─── MATERIALS PROVIDED

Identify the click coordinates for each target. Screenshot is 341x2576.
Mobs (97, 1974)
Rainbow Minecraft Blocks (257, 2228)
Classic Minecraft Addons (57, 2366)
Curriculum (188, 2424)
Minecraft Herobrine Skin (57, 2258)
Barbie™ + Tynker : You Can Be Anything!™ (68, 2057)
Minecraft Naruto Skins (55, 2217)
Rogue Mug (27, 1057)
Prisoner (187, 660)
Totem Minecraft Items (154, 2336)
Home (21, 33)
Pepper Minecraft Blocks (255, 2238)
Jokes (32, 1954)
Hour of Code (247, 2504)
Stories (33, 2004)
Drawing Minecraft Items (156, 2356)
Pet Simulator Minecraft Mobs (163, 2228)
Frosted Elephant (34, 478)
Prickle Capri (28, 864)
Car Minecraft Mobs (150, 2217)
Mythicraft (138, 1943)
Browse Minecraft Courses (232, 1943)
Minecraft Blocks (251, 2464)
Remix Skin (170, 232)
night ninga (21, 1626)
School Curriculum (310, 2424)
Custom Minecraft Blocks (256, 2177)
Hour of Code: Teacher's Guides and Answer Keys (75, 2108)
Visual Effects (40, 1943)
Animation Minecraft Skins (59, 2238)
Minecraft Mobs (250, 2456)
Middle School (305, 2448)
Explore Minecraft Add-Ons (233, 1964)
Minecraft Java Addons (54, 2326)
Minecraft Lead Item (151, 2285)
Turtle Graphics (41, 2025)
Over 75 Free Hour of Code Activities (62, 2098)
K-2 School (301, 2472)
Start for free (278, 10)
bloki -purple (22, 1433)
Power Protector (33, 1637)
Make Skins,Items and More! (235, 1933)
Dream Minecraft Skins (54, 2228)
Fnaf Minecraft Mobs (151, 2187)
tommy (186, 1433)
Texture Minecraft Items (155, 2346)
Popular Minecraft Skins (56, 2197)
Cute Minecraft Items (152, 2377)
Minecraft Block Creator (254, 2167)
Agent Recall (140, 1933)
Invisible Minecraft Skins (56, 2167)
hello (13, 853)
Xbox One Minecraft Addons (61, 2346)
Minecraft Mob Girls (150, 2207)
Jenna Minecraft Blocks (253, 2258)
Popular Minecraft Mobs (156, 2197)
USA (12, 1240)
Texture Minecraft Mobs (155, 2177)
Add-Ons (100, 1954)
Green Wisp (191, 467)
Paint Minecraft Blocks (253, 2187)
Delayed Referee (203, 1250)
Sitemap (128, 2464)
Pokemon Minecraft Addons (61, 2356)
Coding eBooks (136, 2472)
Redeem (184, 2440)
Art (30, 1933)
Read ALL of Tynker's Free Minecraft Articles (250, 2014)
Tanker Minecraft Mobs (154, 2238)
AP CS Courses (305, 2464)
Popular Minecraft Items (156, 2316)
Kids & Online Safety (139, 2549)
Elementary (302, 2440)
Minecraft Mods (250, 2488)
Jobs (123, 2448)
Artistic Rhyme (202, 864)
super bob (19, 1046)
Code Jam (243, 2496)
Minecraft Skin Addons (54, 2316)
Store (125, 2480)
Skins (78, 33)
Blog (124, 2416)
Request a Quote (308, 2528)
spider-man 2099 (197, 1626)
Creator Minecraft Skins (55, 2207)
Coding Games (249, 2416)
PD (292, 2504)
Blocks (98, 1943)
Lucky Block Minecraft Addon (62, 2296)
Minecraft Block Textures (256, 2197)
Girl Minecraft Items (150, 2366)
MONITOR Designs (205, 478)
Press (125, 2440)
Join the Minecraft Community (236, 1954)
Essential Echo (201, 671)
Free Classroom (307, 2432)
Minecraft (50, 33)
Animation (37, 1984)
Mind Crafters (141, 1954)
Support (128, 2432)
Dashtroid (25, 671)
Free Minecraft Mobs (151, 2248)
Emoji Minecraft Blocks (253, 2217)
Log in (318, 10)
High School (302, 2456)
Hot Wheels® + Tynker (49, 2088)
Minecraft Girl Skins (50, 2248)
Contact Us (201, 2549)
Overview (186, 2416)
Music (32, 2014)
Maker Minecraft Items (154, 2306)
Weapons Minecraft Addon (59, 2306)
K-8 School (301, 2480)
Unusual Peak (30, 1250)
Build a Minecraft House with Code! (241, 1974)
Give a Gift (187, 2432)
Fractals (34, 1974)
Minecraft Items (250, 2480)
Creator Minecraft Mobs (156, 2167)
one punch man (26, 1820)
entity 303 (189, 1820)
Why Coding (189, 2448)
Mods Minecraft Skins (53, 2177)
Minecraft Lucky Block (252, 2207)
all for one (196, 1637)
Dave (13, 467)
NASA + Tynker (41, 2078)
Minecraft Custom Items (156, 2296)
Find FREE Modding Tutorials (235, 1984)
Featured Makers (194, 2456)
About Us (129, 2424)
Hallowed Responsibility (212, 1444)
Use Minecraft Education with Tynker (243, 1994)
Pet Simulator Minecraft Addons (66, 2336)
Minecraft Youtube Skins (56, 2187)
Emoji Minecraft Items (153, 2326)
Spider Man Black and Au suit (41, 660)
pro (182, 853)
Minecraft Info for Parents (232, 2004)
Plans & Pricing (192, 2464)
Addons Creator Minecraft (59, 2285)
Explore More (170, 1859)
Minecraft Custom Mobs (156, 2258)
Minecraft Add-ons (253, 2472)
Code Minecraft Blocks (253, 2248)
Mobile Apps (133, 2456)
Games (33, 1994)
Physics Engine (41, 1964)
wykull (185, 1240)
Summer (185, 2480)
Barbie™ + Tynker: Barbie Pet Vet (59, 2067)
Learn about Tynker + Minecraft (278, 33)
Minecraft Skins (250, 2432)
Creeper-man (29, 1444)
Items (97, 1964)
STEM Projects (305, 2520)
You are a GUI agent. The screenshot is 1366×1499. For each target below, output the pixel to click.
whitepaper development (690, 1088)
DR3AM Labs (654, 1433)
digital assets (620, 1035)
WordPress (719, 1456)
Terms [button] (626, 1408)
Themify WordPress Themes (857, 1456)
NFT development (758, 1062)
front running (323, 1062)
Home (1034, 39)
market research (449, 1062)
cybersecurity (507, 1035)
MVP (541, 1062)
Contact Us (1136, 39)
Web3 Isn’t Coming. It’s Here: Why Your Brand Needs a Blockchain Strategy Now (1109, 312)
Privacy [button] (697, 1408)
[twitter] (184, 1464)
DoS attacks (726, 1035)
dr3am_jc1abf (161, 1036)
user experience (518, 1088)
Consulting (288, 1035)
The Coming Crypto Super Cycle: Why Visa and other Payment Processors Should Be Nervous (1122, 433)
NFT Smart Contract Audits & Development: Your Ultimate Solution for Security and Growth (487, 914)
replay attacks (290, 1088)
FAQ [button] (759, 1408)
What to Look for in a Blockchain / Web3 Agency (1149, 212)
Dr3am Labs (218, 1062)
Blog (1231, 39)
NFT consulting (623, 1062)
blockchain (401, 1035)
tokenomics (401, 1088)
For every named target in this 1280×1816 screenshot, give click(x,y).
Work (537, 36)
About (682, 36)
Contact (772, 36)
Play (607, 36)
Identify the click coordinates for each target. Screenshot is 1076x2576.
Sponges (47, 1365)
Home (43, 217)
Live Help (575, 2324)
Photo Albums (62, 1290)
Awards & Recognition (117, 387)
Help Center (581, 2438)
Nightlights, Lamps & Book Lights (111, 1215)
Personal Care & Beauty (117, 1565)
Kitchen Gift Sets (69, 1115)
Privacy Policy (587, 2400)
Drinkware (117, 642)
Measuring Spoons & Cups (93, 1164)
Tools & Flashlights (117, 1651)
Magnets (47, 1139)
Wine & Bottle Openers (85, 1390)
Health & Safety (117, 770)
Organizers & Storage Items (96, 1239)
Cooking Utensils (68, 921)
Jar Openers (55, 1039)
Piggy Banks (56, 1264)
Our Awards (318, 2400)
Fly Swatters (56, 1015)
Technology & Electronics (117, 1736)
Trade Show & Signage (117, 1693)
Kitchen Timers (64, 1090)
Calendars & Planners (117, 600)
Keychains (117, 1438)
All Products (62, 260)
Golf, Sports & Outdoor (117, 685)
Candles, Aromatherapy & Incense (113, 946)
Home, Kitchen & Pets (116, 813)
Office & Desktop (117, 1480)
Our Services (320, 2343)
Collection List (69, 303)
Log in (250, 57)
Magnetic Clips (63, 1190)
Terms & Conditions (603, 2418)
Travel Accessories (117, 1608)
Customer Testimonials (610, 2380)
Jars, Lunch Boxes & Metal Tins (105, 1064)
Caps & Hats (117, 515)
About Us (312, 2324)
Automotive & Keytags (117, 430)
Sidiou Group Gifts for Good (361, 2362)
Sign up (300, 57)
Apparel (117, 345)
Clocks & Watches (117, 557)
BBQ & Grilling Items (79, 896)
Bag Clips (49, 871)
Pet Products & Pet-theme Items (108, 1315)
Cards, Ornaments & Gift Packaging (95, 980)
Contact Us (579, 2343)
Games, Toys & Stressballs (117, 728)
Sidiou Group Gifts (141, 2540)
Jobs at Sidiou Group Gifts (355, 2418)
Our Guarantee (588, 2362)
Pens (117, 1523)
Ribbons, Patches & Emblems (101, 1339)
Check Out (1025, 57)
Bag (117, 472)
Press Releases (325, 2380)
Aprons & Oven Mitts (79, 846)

──────

PROBLEM TO SOLVE -
Starting at the line above that contains "Blog (124, 2416)", write out each line exactly until the line that contains "Explore More (170, 1859)" has been written, and stop there.

RESPONSE TO THE EXERCISE -
Blog (124, 2416)
Request a Quote (308, 2528)
spider-man 2099 (197, 1626)
Creator Minecraft Skins (55, 2207)
Coding Games (249, 2416)
PD (292, 2504)
Blocks (98, 1943)
Lucky Block Minecraft Addon (62, 2296)
Minecraft Block Textures (256, 2197)
Girl Minecraft Items (150, 2366)
MONITOR Designs (205, 478)
Press (125, 2440)
Join the Minecraft Community (236, 1954)
Essential Echo (201, 671)
Free Classroom (307, 2432)
Minecraft (50, 33)
Animation (37, 1984)
Mind Crafters (141, 1954)
Support (128, 2432)
Dashtroid (25, 671)
Free Minecraft Mobs (151, 2248)
Emoji Minecraft Blocks (253, 2217)
Log in (318, 10)
High School (302, 2456)
Hot Wheels® + Tynker (49, 2088)
Minecraft Girl Skins (50, 2248)
Contact Us (201, 2549)
Overview (186, 2416)
Music (32, 2014)
Maker Minecraft Items (154, 2306)
Weapons Minecraft Addon (59, 2306)
K-8 School (301, 2480)
Unusual Peak (30, 1250)
Build a Minecraft House with Code! (241, 1974)
Give a Gift (187, 2432)
Fractals (34, 1974)
Minecraft Items (250, 2480)
Creator Minecraft Mobs (156, 2167)
one punch man (26, 1820)
entity 303 (189, 1820)
Why Coding (189, 2448)
Mods Minecraft Skins (53, 2177)
Minecraft Lucky Block (252, 2207)
all for one (196, 1637)
Dave (13, 467)
NASA + Tynker (41, 2078)
Minecraft Custom Items (156, 2296)
Find FREE Modding Tutorials (235, 1984)
Featured Makers (194, 2456)
About Us (129, 2424)
Hallowed Responsibility (212, 1444)
Use Minecraft Education with Tynker (243, 1994)
Pet Simulator Minecraft Addons (66, 2336)
Minecraft Youtube Skins (56, 2187)
Emoji Minecraft Items (153, 2326)
Spider Man Black and Au suit (41, 660)
pro (182, 853)
Minecraft Info for Parents (232, 2004)
Plans & Pricing (192, 2464)
Addons Creator Minecraft (59, 2285)
Explore More (170, 1859)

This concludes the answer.